Extract to read:
┏━━

Model and author (born 1965)

Paulina Porizkova (Pavlína Pořízková /cs/; born 9 April 1965) is a fashion model, author and actress. In 1984, she became the first Central European woman to appear on the cover of the Sports Illustrated swimsuit issue.

Born in Prostějov, Czechoslovakia, Porizkova immigrated to Sweden as a child and began modelling in Paris at the age of 15. After immigrating to the United States, she made her film debut in the comedy drama Anna (1987).

==Early life==
Porizkova was born to anti-Soviet dissidents Anna Pořízková and Jiří Pořízka on 9 April 1965 in Prostějov, a city then part of Czechoslovakia and now part of the Czech Republic. After her parents moved to Sweden to escape the 1968 Warsaw Pact invasion, she was left in the care of her maternal grandmother. Czechoslovakia's communist government would not allow the couple to reclaim Porizkova, and the ensuing battle was widely publicized in the Swedish press, making her a cause célèbre.

When Porizkova was seven years old, a pregnant Anna returned to Czechoslovakia with a fake passport in a failed attempt to rescue her, after which the latter was briefly detained by the national police and then was placed under house arrest with her family. In 1973, international political pressure led by Swedish prime minister Olof Palme caused the Czechoslovak authorities to allow the Pořízka family to be reunited.

┗━━

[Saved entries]
┏━━

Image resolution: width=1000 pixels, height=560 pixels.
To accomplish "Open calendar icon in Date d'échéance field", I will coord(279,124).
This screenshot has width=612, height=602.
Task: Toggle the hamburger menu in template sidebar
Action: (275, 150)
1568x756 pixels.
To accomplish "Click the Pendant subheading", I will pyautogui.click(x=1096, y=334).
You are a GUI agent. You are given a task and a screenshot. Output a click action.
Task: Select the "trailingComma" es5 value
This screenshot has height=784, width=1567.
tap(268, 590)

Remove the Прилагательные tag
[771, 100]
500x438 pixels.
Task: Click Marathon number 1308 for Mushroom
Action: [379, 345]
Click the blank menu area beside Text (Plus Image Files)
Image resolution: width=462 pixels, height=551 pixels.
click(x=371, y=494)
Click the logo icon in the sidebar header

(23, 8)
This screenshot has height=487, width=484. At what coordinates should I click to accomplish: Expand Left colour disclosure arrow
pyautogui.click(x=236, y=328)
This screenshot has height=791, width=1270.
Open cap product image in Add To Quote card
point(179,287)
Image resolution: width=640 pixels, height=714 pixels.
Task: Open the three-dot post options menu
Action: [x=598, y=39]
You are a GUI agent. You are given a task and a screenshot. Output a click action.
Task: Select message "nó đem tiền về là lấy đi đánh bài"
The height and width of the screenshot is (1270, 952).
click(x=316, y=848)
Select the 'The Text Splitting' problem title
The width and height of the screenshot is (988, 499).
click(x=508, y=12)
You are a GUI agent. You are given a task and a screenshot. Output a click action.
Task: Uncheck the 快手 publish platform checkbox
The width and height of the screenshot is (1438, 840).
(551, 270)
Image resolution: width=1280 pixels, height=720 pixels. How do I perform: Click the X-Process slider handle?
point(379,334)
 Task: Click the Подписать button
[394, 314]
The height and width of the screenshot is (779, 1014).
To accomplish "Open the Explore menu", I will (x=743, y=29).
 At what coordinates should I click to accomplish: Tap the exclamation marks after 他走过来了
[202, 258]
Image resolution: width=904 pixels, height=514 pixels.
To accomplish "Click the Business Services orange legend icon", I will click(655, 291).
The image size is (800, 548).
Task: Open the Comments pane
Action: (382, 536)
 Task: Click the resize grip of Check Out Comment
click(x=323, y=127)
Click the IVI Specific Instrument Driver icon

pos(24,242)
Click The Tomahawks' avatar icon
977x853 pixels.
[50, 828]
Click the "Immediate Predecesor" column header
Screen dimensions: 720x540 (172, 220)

┗━━

Exercises to complete:
- a) List every country named in the Paulina Porizkova biography.
- b) In the Paulina Porizkova biography, what year did Czechoslovak authorities allow the Pořízka family to be reunited?
- c) Pick up the Paulina Porizkova biography after its final sentence and keep writing.

Answers for each item:
- a) Czechoslovakia, Czech Republic, Sweden, United States

- b) 1973

- c)
Anna and Jiří divorced after the latter had an affair. Porizkova and Jiří, who refused to pay child support for her and her younger brother, have been estranged since her youth. Anna, a midwife, remarried at least twice and, as of 2010, was reported to be serving in the Peace Corps in Uganda.

==Career==
===Modeling===

Porizkova shared the photo that got the attention of modeling scout John Casablancas. She was 13. One of her friends, who wanted to be a makeup artist, painted Porizkova's face, along with other friends, and sent the photographs to modeling agencies in Paris in the hopes of getting hired. "Soon after, a modeling agent called inviting me to Copenhagen to meet the famed model scout John Casablancas. ... He took one look at me and asked: 'Want to go to Paris?' As if I'd say no! The rest, as they say, is history."

Porizkova rose to become a top model in Paris during the early 1980s. She appeared as a model in Sports Illustrated in 1983, and in 1984, at 18 years old, she became the first woman from Central Europe to be on the cover of the swimsuit issue. She appeared again on the cover in 1985. She was the second woman (after Christie Brinkley) to be featured on the swimsuit issue's front cover in consecutive years (1984 and 1985). She appeared on the cover of New York magazine in July 1985. Harper's Bazaar named her one of its ten most beautiful women in 1992 and American Photo magazine in its first issue declared her to be the model of the 1980s. Porizkova appeared on the covers of numerous magazines around the world during the 1980s and 1990s, including Vogue, Elle, Harper's Bazaar, Self, Cosmopolitan, and Glamour.

She has been featured in advertising campaigns for Chanel, Versace, Hermes, Christian Dior, Oscar De La Renta, Mikimoto, Perry Ellis, Laura Biagiotti, Anne Klein, Ellen Tracy, Barneys New York, Ann Taylor, Guerlain, and Revlon and appeared on the runway for Calvin Klein.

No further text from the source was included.